Tax Advantages to Owning Student Housing

Let me say right up front that I am not a CPA, so you will naturally want to consult with your tax preparation expert annually before filing your return. On the other hand, I’ve been in the College Station rental property ownership arena for many years, so I have a reasonably good working knowledge of this subject matter. This blog is only intended for you to gain a basic understanding of how owning a student home in College Station will provide tax advantages for the average person.

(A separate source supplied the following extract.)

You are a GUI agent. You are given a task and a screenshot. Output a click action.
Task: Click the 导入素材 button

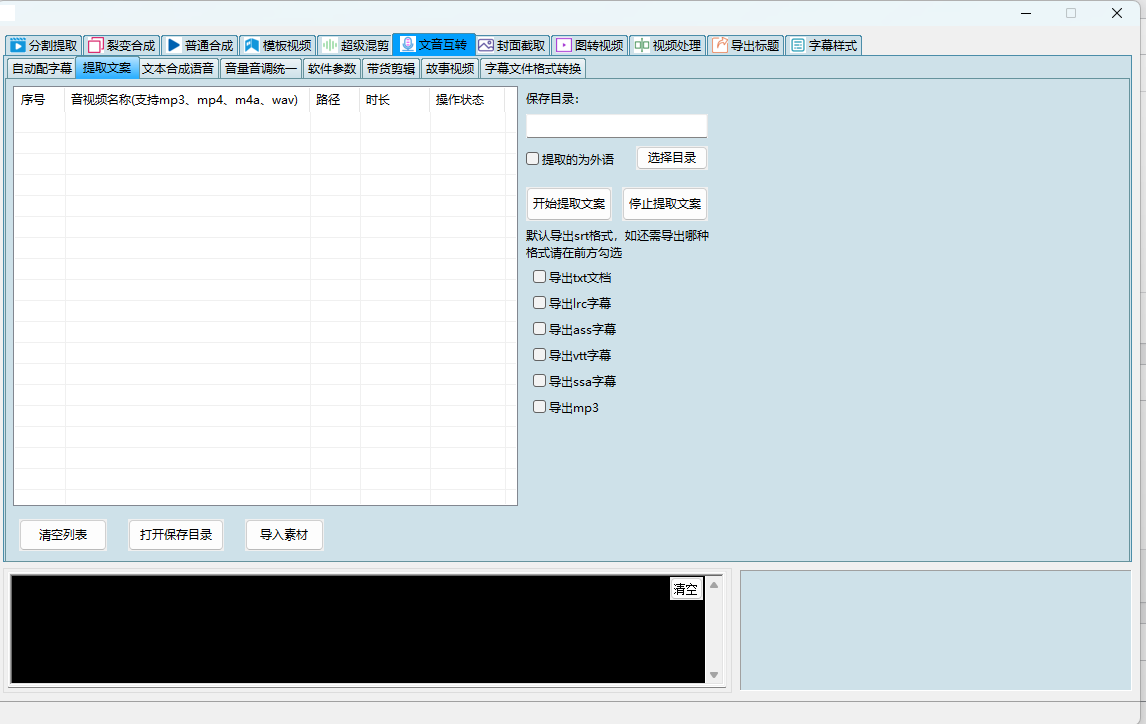tap(284, 535)
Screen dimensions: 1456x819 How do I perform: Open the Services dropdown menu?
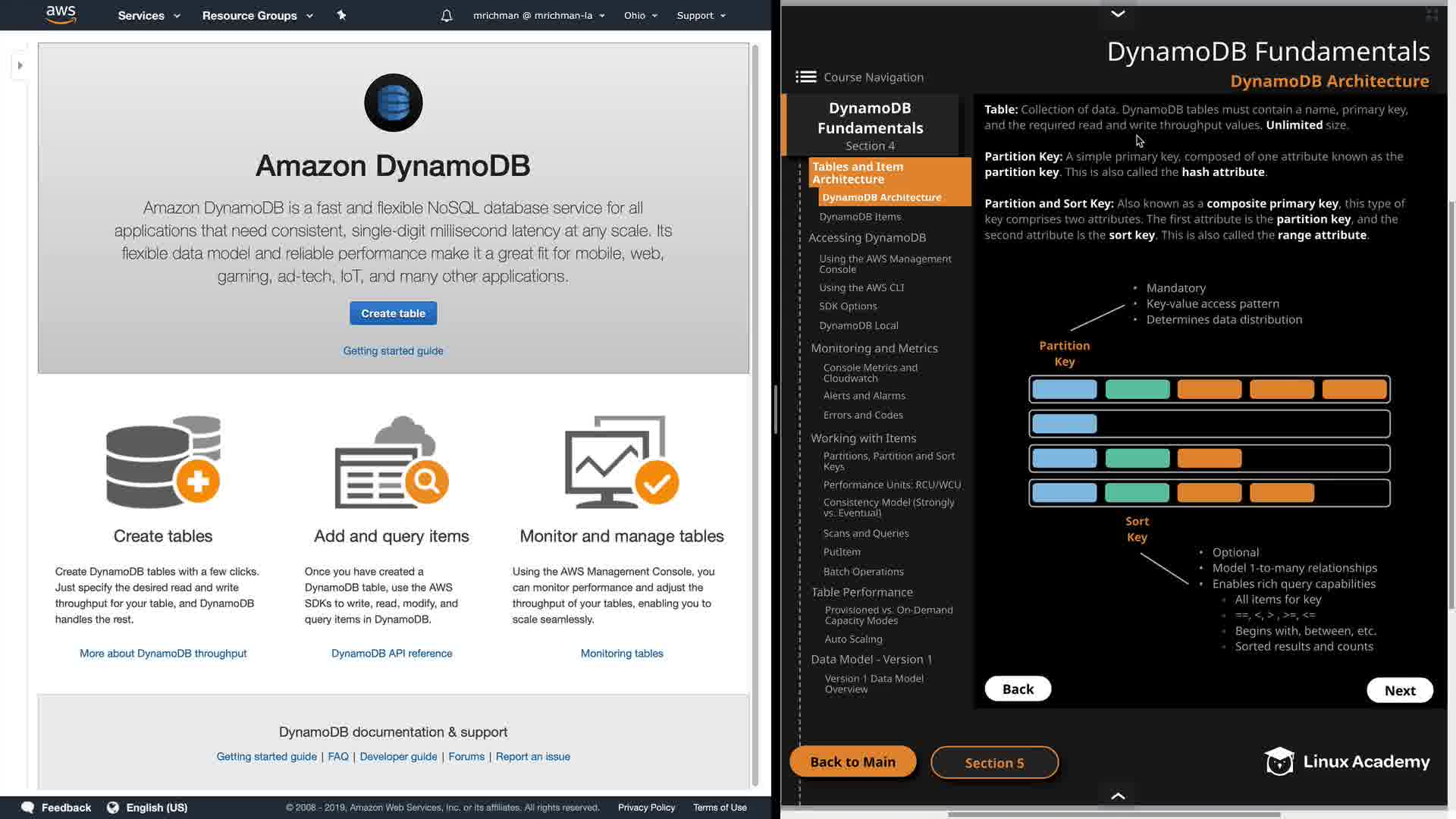pos(149,15)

Owning rental property does indeed provide tax advantages in the form of expense deductions. When we talk about deductions, we are talking about the ability to offset or lower our ordinary income. What does this mean exactly? Let’s say that you earn a $100,000 salary per year in your job as an insurance agent and that is the sole source of your income. Expenses related to owning a rental property may be deducted so that you pay taxes on a lower amount. If you have $10k of rental property expense related losses, then you will pay taxes on only $90,000 of your insurance salary and not the full $100,000. If you are in the 28% tax bracket, then you pay $2800 less in income taxes for the year! That is over $230/ month that your rental property is putting back in your pocket!

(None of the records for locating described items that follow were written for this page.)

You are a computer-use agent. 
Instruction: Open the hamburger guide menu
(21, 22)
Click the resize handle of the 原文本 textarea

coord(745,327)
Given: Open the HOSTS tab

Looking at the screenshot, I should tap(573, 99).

What are some of these items which typically qualify as rental property deductible expenses? This list would include, but is not limited to:

-Property taxes

-Depreciation

-Mortgage Interest on loan

-Home owners Insurance

-Lawn Mowing and Landscaping

-Supplies- vacuum cleaner, windex, paper towels, cleaning agents etc

-Cleaning and Maintenance

-Repairs

-Business trip mileage to inspect your rental property

-You may even be able to hire your son or daughter to manage the property

So let’s see how all of this would be applicable to an investment property that you may purchase in the future. In this example let’s assume a $150,000 purchase price on a house which rents for $1500/ month. Here’s the way things could potentially look on your next income tax return.

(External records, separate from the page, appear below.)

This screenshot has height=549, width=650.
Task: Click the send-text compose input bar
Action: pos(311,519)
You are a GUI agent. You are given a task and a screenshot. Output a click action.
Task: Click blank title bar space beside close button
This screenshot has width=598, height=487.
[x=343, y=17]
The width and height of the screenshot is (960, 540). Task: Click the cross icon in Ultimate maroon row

$18,000 Annual Rental Income (12 months x $1500/mo rent)

(8950) Interest paid on loan

(3300) Annual property taxes

(5450) Depreciation

(600) Home owners insurance

(1200) Lawn and landscape maintenance

(1080) Property management

(3700) Cleaning and maintenance

(2800) Repairs

Supplies

($10,580} annual loss

This $10,580 loss on paper only, would be used to offset or lower your ordinary income. If you earned $100,000 in your career job, you would only pay taxes on $89,420 instead of the full $100,000.